Published online Apr 16, 2015. doi: 10.12998/wjcc.v3.i4.371
Peer-review started: October 14, 2014
First decision: November 27, 2014
Revised: January 7, 2015
Accepted: January 18, 2015
Article in press: January 20, 2015
Published online: April 16, 2015
Dysbetalipoproteinemia is a rare familial dyslipidemia characterized by approximately equally elevated serum cholesterol and triglyceride levels due to accumulated remnant lipoproteins in apolipoprotein E2/E2 homozygotes. It is associated with an increased risk for premature cardiovascular disease. Thus, making a diagnosis of dysbetalipoproteinemia aids in assessing cardiovascular risk correctly and allows for genetic counseling. However, the diagnostic work-up can be challenging. Diagnosis of dysbetalipoproteinemia should be considered in patients mixed dyslipidemia when the apolipoprotein B concentration is relatively low in relation to the total cholesterol concentration or when there is significant disparity between the calculated low density lipoprotein (LDL) and directly measured LDL cholesterol concentrations. Other indices are also informative in the diagnostic process. We present herein two phenotypically different cases (a 44-year-old man with severe hypertriglyceridemia and a 49-year-old woman with mixed dyslipidemia) of genotypically proven familial dysbetalipoproteinemia and a diagnostic algorithm of the disease.

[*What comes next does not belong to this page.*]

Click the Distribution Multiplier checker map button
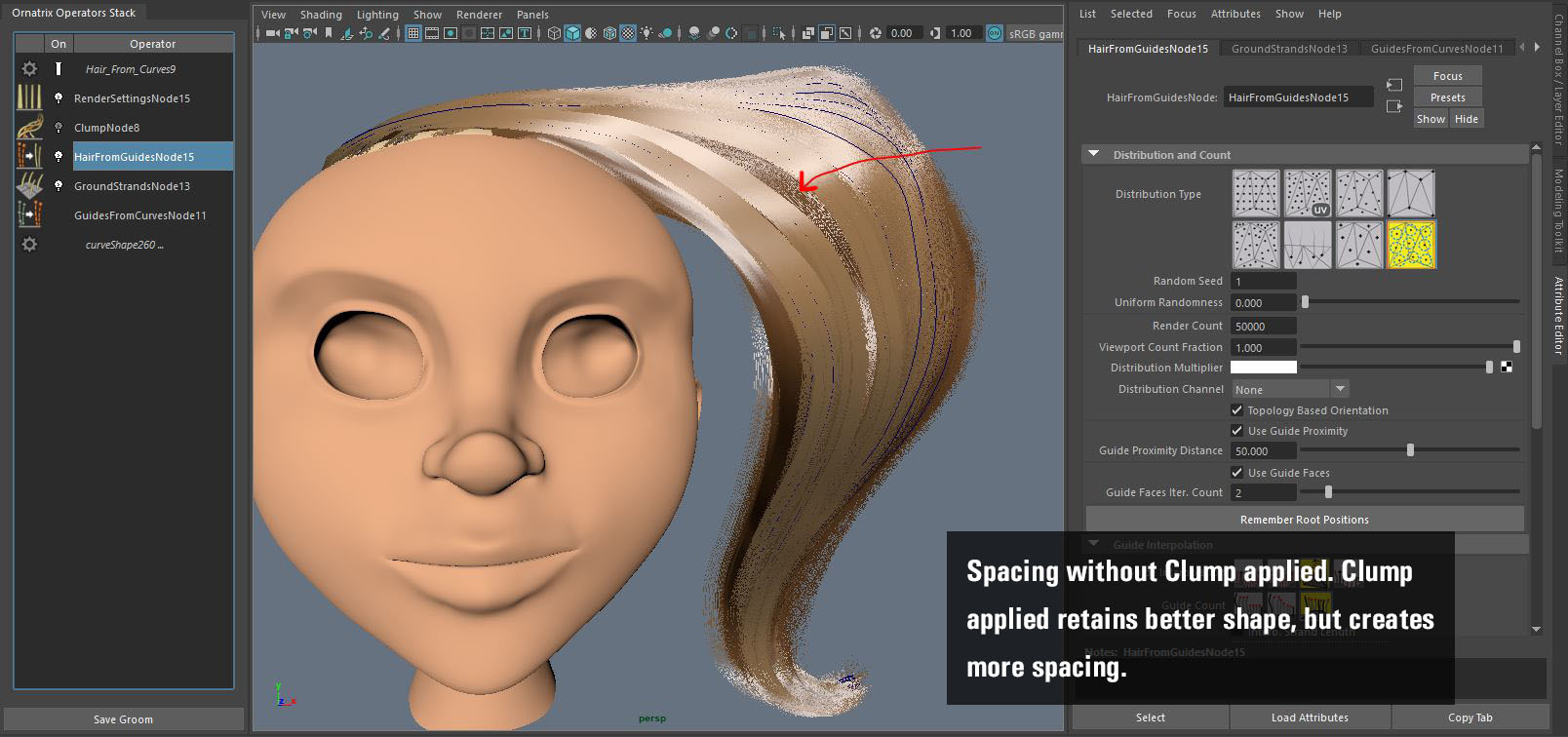 (1507, 368)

Core tip: Dysbetalipoproteinemia is associated with an increased risk for premature cardiovascular disease and its diagnosis may be challenging since its phenotype may significantly vary when specific environmental, hormonal and genetic factors that affect triglyceride (TG) metabolism co-exist. An algorithm with a number of dysbetalipoproteinemia indices may be helpful for the diagnosis of the disease and roughly equally elevated levels of both total cholesterol (TC) and TG and a low apolipoprotein B to TC ratio seem to comprise the two most helpful indices.